Sonbaharın en güzel heyecanı Filmekimi bu sene de dopdolu bir programla geliyor. Yılın merak edebileceğiniz ne kadar ödüllü ve başarılı filmi varsa hepsini çatısının altında toplamayı başaran Filmekimi 16. senesinde de unutulmaz seyir anlarına ev sahipliği yapacak. Öncesinde Filmekimi’nin resmi sosyal medya hesaplarından tek tek açıkladığı filmlerin haberlerini alır almaz sizlerle paylaşmıştık. Bu kez Filmekimi’nin heyecanla beklediğimiz programı tam anlamıyla belli oldu ve bu sebeple sizler için 16. Filmekimi’nde kaçırılmaması gereken 20 film başlıklı keyifli bir liste derledik.
16. Filmekimi’nde Kaçırılmaması Gereken 20 Film!

Verilen Bilgiler
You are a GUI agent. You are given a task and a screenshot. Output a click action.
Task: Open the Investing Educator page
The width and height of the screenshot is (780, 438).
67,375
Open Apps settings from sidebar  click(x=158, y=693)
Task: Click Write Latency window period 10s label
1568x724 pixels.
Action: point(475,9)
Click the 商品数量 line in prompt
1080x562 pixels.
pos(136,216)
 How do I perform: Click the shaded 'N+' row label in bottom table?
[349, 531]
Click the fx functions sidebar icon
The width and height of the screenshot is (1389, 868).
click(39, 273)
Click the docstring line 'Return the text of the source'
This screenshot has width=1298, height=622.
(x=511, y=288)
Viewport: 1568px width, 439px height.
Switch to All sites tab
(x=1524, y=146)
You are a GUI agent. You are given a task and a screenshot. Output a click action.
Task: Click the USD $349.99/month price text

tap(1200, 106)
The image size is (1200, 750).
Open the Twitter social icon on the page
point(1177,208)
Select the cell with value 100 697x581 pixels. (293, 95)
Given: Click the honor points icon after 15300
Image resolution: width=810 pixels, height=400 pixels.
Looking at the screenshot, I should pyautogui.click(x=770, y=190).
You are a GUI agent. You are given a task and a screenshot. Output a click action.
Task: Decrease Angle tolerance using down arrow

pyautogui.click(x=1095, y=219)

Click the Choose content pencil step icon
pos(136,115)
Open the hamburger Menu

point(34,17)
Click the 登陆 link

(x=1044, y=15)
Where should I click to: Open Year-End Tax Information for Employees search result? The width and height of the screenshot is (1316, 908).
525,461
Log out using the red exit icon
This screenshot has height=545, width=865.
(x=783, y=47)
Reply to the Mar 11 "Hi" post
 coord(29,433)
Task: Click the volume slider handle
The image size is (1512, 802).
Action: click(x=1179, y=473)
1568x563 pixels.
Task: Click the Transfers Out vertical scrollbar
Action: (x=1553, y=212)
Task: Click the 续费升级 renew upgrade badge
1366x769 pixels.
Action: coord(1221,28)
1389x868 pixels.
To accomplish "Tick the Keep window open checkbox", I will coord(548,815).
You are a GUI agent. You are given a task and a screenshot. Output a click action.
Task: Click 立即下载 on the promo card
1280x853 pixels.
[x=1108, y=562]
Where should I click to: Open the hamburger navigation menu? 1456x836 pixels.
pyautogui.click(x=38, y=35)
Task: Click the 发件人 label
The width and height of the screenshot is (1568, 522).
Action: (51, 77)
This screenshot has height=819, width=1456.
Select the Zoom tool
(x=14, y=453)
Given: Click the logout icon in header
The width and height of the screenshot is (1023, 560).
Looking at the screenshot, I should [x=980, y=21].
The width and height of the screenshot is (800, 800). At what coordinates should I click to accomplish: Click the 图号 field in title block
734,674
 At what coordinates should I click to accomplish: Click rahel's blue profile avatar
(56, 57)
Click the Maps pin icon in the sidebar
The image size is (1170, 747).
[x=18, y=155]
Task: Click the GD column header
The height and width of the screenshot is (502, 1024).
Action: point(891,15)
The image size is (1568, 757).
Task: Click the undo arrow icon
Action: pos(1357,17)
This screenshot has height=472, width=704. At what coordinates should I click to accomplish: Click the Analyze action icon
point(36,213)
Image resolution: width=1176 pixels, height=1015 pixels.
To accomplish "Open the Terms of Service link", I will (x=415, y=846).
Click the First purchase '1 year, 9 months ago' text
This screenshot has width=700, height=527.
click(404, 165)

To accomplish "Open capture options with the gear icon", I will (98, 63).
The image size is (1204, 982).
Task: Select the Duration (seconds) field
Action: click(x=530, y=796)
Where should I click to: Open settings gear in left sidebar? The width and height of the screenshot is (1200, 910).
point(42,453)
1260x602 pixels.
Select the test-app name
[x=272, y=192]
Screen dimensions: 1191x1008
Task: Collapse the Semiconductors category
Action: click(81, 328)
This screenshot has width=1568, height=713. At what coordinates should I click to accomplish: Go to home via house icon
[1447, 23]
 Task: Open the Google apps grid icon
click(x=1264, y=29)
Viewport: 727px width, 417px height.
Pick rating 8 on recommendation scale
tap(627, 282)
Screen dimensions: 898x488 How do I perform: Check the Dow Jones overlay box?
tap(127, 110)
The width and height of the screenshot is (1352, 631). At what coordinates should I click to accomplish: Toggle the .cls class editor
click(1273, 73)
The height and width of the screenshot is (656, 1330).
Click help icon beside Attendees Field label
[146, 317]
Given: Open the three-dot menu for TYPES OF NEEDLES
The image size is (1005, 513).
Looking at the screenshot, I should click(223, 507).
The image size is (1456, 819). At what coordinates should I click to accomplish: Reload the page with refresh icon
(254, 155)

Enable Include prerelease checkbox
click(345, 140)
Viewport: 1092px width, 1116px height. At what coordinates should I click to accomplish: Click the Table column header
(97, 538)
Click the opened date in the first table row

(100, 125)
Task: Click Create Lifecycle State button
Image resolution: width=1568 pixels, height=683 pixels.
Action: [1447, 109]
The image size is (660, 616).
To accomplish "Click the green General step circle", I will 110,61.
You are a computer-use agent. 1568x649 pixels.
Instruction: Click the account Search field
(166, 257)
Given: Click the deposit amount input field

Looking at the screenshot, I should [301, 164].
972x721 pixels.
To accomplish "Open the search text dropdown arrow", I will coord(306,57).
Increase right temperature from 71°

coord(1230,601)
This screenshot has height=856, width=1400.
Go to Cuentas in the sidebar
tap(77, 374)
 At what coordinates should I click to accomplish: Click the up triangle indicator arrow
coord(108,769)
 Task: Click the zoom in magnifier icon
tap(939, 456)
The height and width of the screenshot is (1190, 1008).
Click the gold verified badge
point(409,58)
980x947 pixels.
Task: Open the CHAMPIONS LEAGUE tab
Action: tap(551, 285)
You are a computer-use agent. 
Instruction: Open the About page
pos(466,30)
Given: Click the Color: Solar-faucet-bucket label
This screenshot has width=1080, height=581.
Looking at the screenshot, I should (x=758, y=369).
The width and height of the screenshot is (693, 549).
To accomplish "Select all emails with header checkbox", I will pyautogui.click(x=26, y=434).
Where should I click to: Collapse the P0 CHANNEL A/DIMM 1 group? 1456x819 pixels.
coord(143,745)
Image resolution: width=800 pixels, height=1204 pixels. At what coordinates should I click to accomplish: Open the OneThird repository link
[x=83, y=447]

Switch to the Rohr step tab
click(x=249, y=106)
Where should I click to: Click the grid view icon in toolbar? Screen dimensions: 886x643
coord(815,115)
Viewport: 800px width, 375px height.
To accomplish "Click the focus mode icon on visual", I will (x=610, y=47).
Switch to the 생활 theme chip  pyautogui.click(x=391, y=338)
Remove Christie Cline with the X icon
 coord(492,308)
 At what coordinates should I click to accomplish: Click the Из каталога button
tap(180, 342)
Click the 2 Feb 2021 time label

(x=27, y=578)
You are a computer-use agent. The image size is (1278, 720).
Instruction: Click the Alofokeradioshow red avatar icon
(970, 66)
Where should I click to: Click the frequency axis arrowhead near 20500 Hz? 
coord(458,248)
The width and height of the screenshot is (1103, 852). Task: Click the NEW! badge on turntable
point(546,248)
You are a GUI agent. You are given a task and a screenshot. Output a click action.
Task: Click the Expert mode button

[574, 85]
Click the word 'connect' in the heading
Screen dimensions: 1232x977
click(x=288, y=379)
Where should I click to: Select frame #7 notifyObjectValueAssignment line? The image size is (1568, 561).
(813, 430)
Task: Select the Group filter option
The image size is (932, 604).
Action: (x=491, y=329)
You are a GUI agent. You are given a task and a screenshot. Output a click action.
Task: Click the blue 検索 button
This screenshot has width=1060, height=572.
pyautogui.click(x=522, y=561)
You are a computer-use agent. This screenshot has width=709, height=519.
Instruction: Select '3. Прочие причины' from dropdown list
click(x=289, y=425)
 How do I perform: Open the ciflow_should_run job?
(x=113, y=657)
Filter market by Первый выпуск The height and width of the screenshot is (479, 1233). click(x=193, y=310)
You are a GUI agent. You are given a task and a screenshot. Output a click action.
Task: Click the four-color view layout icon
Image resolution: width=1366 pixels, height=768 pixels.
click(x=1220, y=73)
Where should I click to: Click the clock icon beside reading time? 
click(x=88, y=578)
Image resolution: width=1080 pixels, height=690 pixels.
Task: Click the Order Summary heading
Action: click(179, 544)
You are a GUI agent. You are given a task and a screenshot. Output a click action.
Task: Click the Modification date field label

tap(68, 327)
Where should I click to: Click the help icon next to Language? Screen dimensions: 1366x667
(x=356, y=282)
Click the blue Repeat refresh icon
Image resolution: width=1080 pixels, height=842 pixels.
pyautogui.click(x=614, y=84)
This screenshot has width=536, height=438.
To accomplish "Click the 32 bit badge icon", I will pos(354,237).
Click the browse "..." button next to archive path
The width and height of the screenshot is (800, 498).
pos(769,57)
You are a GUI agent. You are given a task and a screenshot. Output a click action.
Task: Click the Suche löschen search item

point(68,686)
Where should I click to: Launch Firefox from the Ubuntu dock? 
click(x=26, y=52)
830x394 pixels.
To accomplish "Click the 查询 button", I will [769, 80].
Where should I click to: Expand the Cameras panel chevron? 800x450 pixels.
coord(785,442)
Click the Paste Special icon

Görev Talimatları
[A] Filmekimi yazısına göre festival bu yıl kaçıncı senesinde?
[B] Filmekimi yazısında “Sonbaharın en güzel heyecanı” diye başlayan paragrafı ana bilgilerini koruyarak daha kısa anlat.

Görevlerin Çözümleri
[A] 16. senesinde.

[B] Yılın ödüllü ve başarılı filmlerini bir araya getiren Filmekimi, 16. senesinde de sonbaharda dopdolu bir programla geliyor. Daha önce festivalin resmi sosyal medya hesaplarından tek tek duyurulan filmler paylaşılmıştı. Artık program tamamen belli olduğu için 16. Filmekimi’nde kaçırılmaması gereken 20 filmlik bir liste hazırlandı.